>> START Records
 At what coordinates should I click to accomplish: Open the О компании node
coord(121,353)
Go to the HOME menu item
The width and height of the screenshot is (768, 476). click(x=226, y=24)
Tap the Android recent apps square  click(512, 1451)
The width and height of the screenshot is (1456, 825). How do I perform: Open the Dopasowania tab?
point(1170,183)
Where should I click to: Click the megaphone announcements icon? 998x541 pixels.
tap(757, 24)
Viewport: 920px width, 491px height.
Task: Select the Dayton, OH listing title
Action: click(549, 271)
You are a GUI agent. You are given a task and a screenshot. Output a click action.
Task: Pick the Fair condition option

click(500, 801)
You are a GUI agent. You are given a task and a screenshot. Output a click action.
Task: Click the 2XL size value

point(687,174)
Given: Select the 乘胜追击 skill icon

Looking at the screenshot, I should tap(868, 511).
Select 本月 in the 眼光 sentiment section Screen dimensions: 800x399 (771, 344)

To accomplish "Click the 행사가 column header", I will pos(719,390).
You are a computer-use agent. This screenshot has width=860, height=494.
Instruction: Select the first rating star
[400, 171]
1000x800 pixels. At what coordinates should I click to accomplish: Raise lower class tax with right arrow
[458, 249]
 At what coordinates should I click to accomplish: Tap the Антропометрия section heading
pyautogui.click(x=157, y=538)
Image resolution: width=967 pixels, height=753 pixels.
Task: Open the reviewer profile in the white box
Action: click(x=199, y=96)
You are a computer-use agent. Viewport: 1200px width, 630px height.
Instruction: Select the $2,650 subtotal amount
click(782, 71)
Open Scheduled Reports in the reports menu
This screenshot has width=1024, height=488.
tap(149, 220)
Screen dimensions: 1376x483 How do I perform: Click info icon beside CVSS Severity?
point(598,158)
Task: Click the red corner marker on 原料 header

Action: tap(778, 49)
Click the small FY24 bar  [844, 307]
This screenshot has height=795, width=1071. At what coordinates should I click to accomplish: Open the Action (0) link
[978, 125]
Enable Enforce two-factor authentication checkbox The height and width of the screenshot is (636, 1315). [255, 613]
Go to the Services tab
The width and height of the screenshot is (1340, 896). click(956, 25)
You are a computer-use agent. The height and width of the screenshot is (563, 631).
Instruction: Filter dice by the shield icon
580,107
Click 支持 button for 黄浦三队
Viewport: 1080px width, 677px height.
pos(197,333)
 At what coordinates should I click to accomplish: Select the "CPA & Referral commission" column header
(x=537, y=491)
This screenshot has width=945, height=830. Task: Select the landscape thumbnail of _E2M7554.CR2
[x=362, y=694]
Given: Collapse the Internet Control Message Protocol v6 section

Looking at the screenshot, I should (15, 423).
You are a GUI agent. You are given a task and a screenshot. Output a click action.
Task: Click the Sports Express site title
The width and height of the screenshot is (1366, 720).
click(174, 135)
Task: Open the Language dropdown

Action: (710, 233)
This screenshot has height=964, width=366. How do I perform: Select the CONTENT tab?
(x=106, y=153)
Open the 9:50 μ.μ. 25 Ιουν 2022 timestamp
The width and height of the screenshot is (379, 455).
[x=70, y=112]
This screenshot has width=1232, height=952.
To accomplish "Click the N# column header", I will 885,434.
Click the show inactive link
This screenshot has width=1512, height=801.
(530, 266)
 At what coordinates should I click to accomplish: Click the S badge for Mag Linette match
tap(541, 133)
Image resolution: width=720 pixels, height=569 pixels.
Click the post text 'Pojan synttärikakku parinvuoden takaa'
>> END Records
Exercise requirements —
Present all of the data above as a numbered list with one line per item, leaving out the blank lines.

Result of the exercise —
1.  At what coordinates should I click to accomplish: Open the О компании node
2. coord(121,353)
3. Go to the HOME menu item
4. The width and height of the screenshot is (768, 476). click(x=226, y=24)
5. Tap the Android recent apps square  click(512, 1451)
6. The width and height of the screenshot is (1456, 825). How do I perform: Open the Dopasowania tab?
7. point(1170,183)
8. Where should I click to: Click the megaphone announcements icon? 998x541 pixels.
9. tap(757, 24)
10. Viewport: 920px width, 491px height.
11. Task: Select the Dayton, OH listing title
12. Action: click(549, 271)
13. You are a GUI agent. You are given a task and a screenshot. Output a click action.
14. Task: Pick the Fair condition option
15. click(500, 801)
16. You are a GUI agent. You are given a task and a screenshot. Output a click action.
17. Task: Click the 2XL size value
18. point(687,174)
19. Given: Select the 乘胜追击 skill icon
20. Looking at the screenshot, I should tap(868, 511).
21. Select 本月 in the 眼光 sentiment section Screen dimensions: 800x399 (771, 344)
22. To accomplish "Click the 행사가 column header", I will pos(719,390).
23. You are a computer-use agent. This screenshot has width=860, height=494.
24. Instruction: Select the first rating star
25. [400, 171]
26. 1000x800 pixels. At what coordinates should I click to accomplish: Raise lower class tax with right arrow
27. [458, 249]
28.  At what coordinates should I click to accomplish: Tap the Антропометрия section heading
29. pyautogui.click(x=157, y=538)
30. Image resolution: width=967 pixels, height=753 pixels.
31. Task: Open the reviewer profile in the white box
32. Action: click(x=199, y=96)
33. You are a computer-use agent. Viewport: 1200px width, 630px height.
34. Instruction: Select the $2,650 subtotal amount
35. click(782, 71)
36. Open Scheduled Reports in the reports menu
37. This screenshot has width=1024, height=488.
38. tap(149, 220)
39. Screen dimensions: 1376x483 How do I perform: Click info icon beside CVSS Severity?
40. point(598,158)
41. Task: Click the red corner marker on 原料 header
42. Action: tap(778, 49)
43. Click the small FY24 bar  [844, 307]
44. This screenshot has height=795, width=1071. At what coordinates should I click to accomplish: Open the Action (0) link
45. [978, 125]
46. Enable Enforce two-factor authentication checkbox The height and width of the screenshot is (636, 1315). [255, 613]
47. Go to the Services tab
48. The width and height of the screenshot is (1340, 896). click(956, 25)
49. You are a computer-use agent. The height and width of the screenshot is (563, 631).
50. Instruction: Filter dice by the shield icon
51. 580,107
52. Click 支持 button for 黄浦三队
53. Viewport: 1080px width, 677px height.
54. pos(197,333)
55.  At what coordinates should I click to accomplish: Select the "CPA & Referral commission" column header
56. (x=537, y=491)
57. This screenshot has width=945, height=830. Task: Select the landscape thumbnail of _E2M7554.CR2
58. [x=362, y=694]
59. Given: Collapse the Internet Control Message Protocol v6 section
60. Looking at the screenshot, I should (15, 423).
61. You are a GUI agent. You are given a task and a screenshot. Output a click action.
62. Task: Click the Sports Express site title
63. The width and height of the screenshot is (1366, 720).
64. click(174, 135)
65. Task: Open the Language dropdown
66. Action: (710, 233)
67. This screenshot has height=964, width=366. How do I perform: Select the CONTENT tab?
68. (x=106, y=153)
69. Open the 9:50 μ.μ. 25 Ιουν 2022 timestamp
70. The width and height of the screenshot is (379, 455).
71. [x=70, y=112]
72. This screenshot has width=1232, height=952.
73. To accomplish "Click the N# column header", I will 885,434.
74. Click the show inactive link
75. This screenshot has width=1512, height=801.
76. (530, 266)
77.  At what coordinates should I click to accomplish: Click the S badge for Mag Linette match
78. tap(541, 133)
79. Image resolution: width=720 pixels, height=569 pixels.
80. Click the post text 'Pojan synttärikakku parinvuoden takaa'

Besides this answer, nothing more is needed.